What a mess! Dust was everywhere. The road is constantly being repaired and resurfaced because in that area the ground is usually frozen all year long - they call it "permafrost". The top layer of frozen stuff melts and makes the ground all soggy but underneath it stays frozen. So then they pave the road with gravel and tar it over and think it's done. But -- when the ground thaws more than they expect it to, it causes the roadbed to shift, and it breaks away and leaves giant potholes and dropoffs to nowhere.
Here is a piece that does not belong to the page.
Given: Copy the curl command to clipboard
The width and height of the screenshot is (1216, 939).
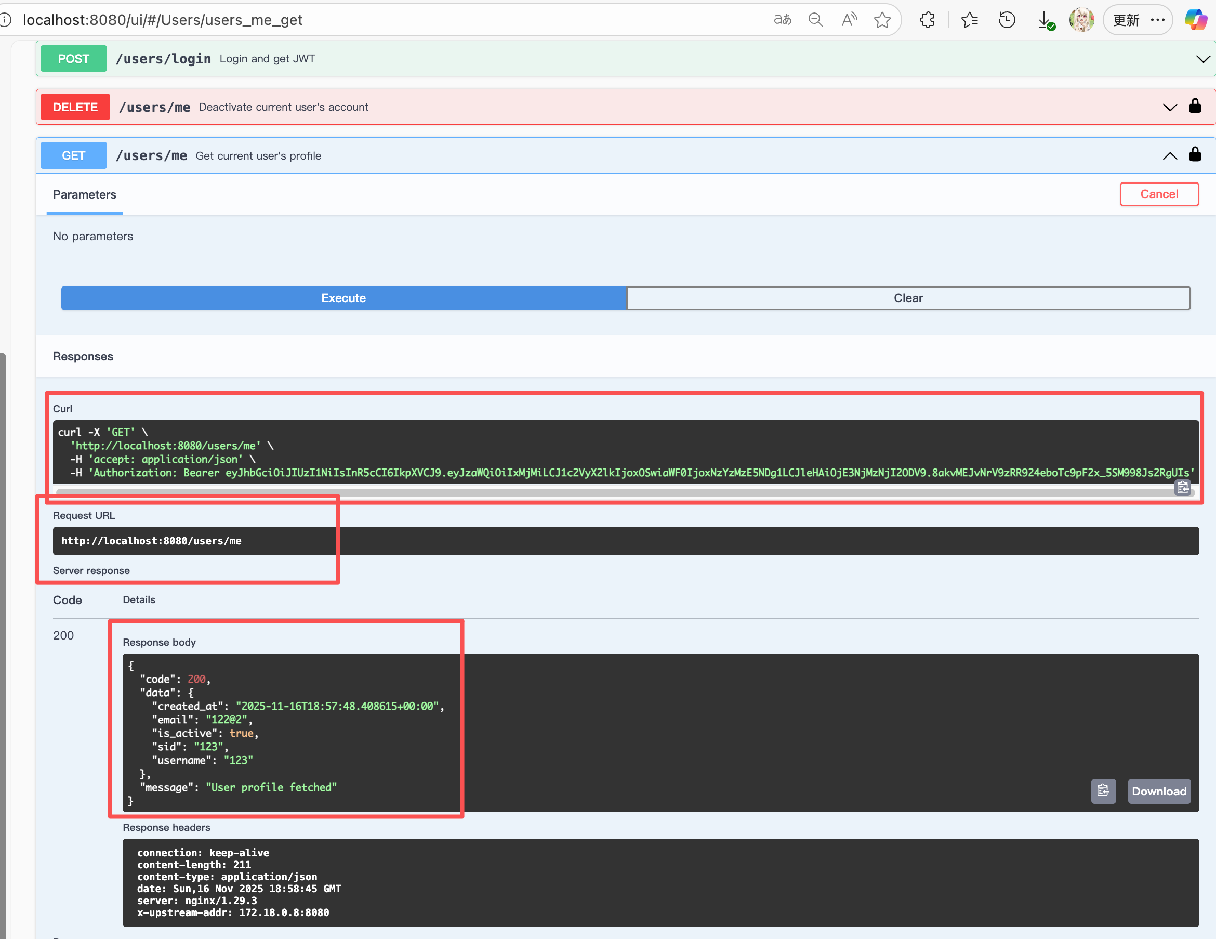Looking at the screenshot, I should (x=1183, y=488).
They call that "frost heaves". Most of the road stays just gravel, I guess because it's easier to repave with rocks than it is with tar.
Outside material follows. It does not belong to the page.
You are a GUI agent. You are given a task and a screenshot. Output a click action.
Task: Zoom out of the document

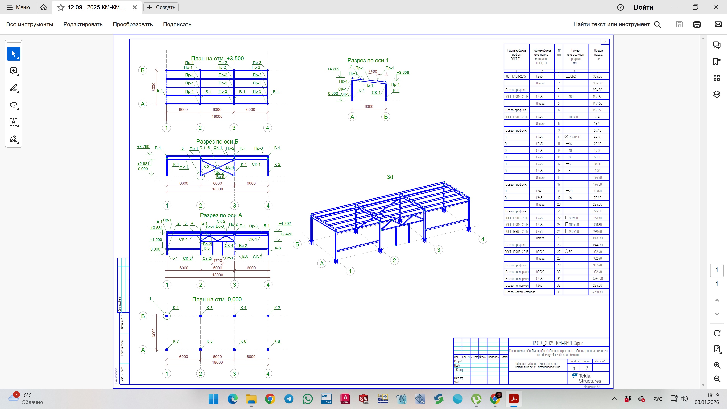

...that's 50 KM...about 30 mph

Along the way, of course, the scenery was just spectacular...




From time to time you might notice something that looks like a tennis racket in the photos...well...that thing turns out to be the answer to pest control...the electronic mosquito zapper! It is an essential tool for living up in the North Country...the mosquitoes are abundant and relentless! It's a button that you push on the handle of the racket that delivers current to the metal mesh. Just touch it to a mosquito and -- ZAP! it just disintegrates. We wound up having three of those zappers to accompany us along the way.
So...at the last 25 percent of the Cassiar Highway, guess what? They pave it! It was just smooth as anything that last quarter length. And - the end of the Cassiar brought us to the Alaska Highway. Next stop - Watson Lake, Yukon Territory, and the Famous Signpost Forest.